• [Text section]:
⟨

To address weaknesses plaguing the mortgage lending industry, Amorin presented the U.S. House of Representatives Subcommittee on Financial Institutions and Consumer Credit with a short list of recommendations that the Appraisal Institute believes will protect the safety and soundness of mortgage transactions.

His recommendations included the following:

-The introduction and passage of mortgage reform legislation addressing the inappropriate pressure of appraisers, providing greater accountability of federal and state appraiser regulators, and promoting professionalism among appraisers.
-The establishment of a high-level agency Chief Appraiser position for collateral valuation review, with oversight of all appraisal and valuation issues across the financial spectrum, including the mortgage and secondary markets, and all financial, mortgage and real estate-related financial instruments.
-The undertaking of an immediate review of the new loan modification guidelines (Home Affordable Modification) released by the Treasury Department last week, to ensure that consumers and neighborhoods are being protected and that proper valuation is being utilized, including questioning the allowance of broker price opinions in lieu of appraisals.

In addition, Amorin identified automated valuation models (AVMs) and broker price opinions (BPOs) as unregulated methods of obtaining opinions of value that undermine federally created appraisal standards. Lenders’ use of these unregulated methods put both banks and consumers at risk of receiving inaccurate valuations.

“Our organization is concerned by the Administration’s decision to rely heavily on unregulated valuation services such as brokers,” said Amorin. “Frankly, we are shocked. Once again, we are not treating the valuation process seriously. Computer-generated analyses cannot approach the valuations prepared locally by hands-on appraisers who are experts in their communities.”

Amorin, representing 25,000 real estate appraisers from the Appraisal Institute, also voiced the need to regulate appraisal management companies (AMCs). “Currently operating as unregulated institutions, AMCs act as a conduit between bankers and appraisers, but often fail to inform the consumer that the company retains as much as 60 percent of an appraisal fee. As a result, such practices typically attract new and less qualified appraisers,” he said.

“With the rise of AMCs, we are concerned that the appraiser independence problem simply may be diverted from one formerly unregulated entity (mortgage brokers) to a new one (AMCs),” concluded Amorin.

⟩

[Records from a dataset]
⟨

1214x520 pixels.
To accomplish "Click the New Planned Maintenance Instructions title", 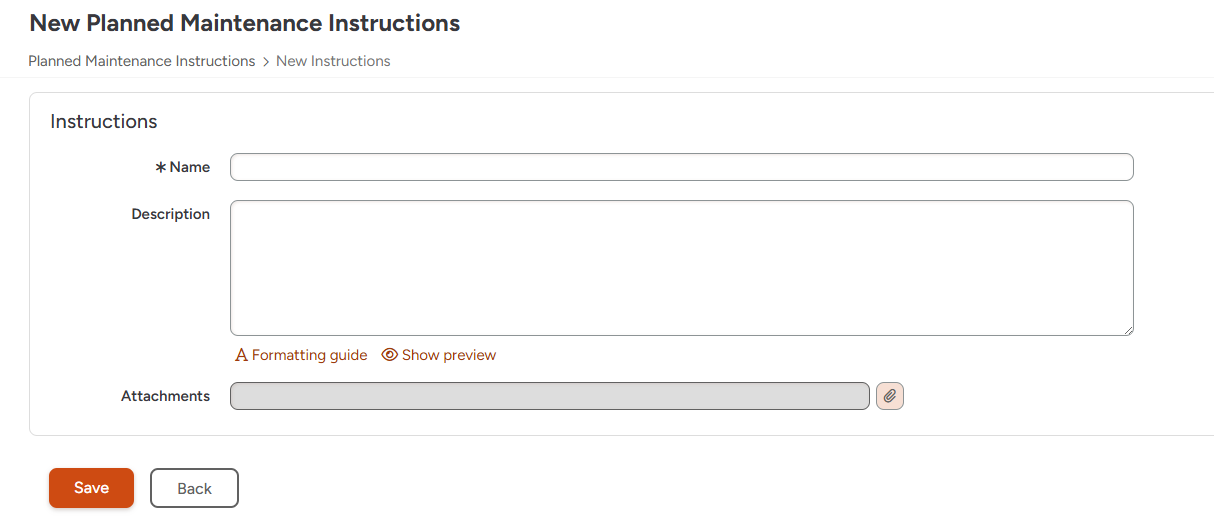I will click(x=245, y=23).
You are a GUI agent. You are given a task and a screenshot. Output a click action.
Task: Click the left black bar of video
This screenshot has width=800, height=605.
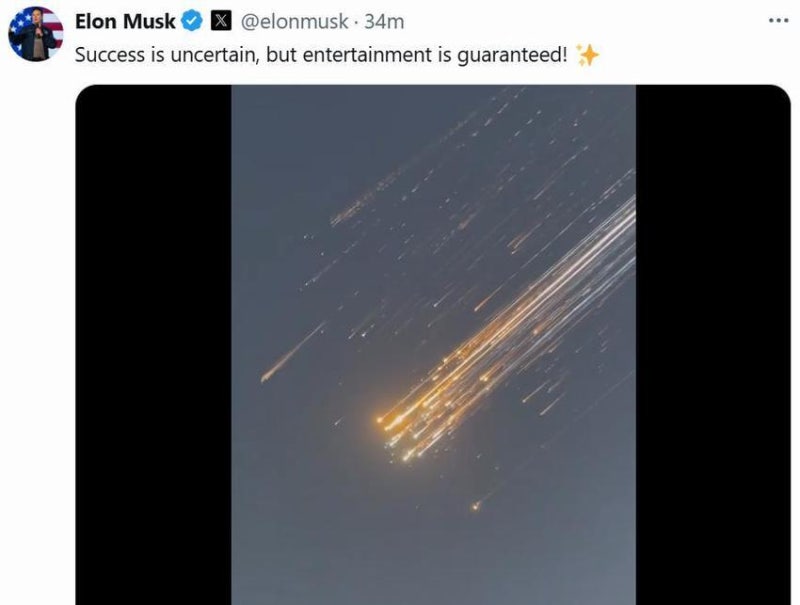point(154,345)
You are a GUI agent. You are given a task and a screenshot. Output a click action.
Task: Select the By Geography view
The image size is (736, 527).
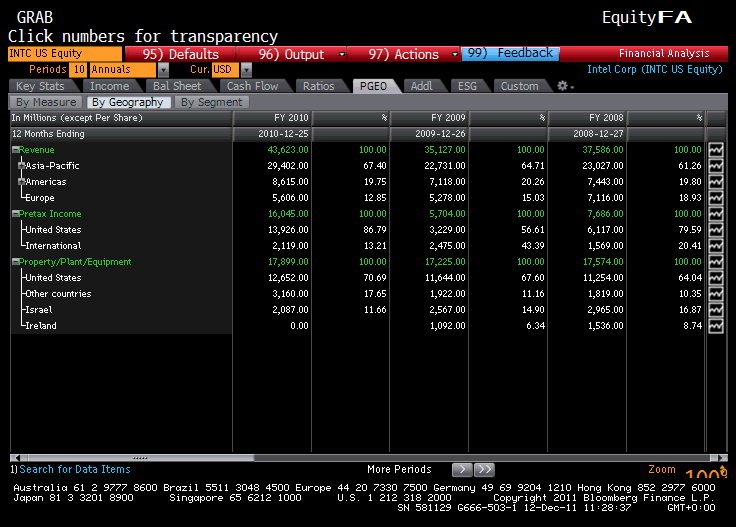pyautogui.click(x=126, y=102)
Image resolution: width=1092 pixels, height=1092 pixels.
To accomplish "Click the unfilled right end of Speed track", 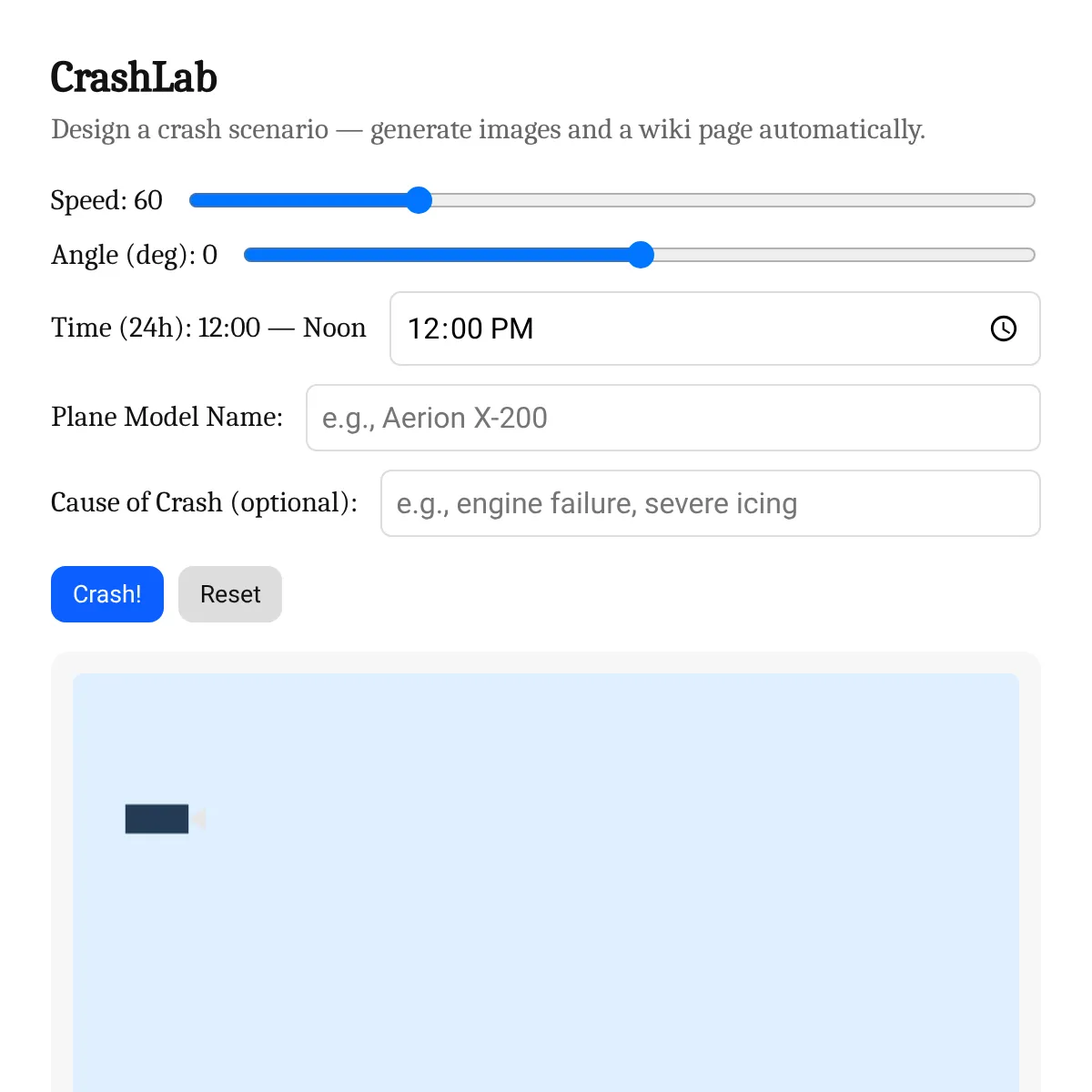I will [x=1001, y=200].
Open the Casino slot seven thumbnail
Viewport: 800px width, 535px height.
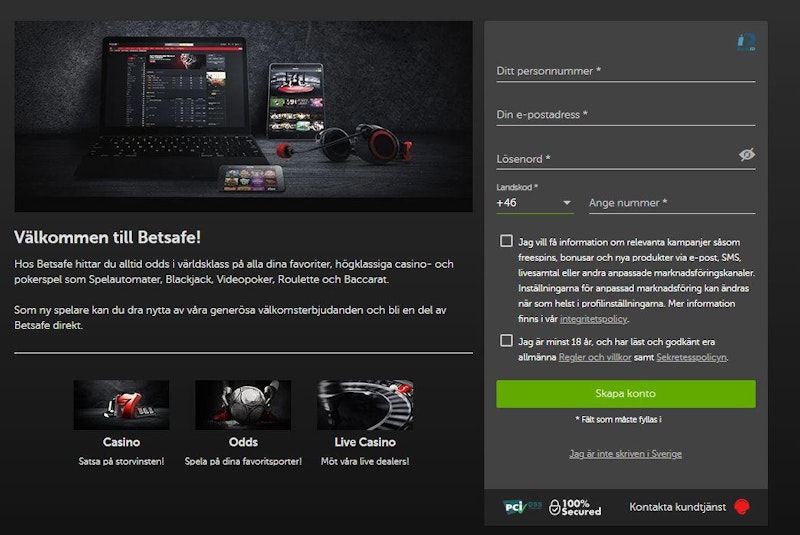pyautogui.click(x=121, y=405)
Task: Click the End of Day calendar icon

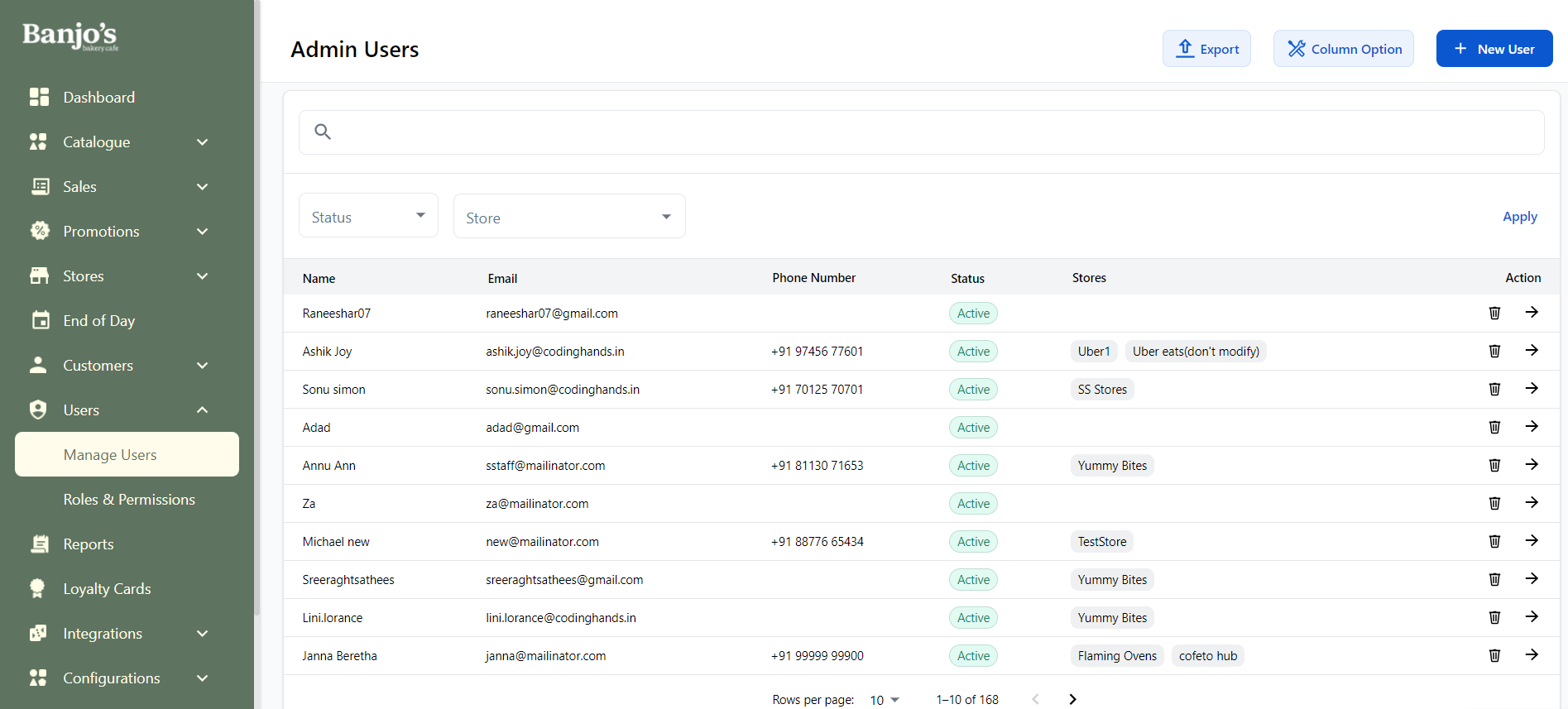Action: point(40,320)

⟩

• [Required work]:
Answer these from the text on appraisal reform:
(a) How many real estate appraisers from the Appraisal Institute was Amorin representing?
(b) Which department released the Home Affordable Modification guidelines?
(c) How much of an appraisal fee can appraisal management companies keep?

• [Solution for this exercise]:
(a) 25,000
(b) The Treasury Department
(c) As much as 60 percent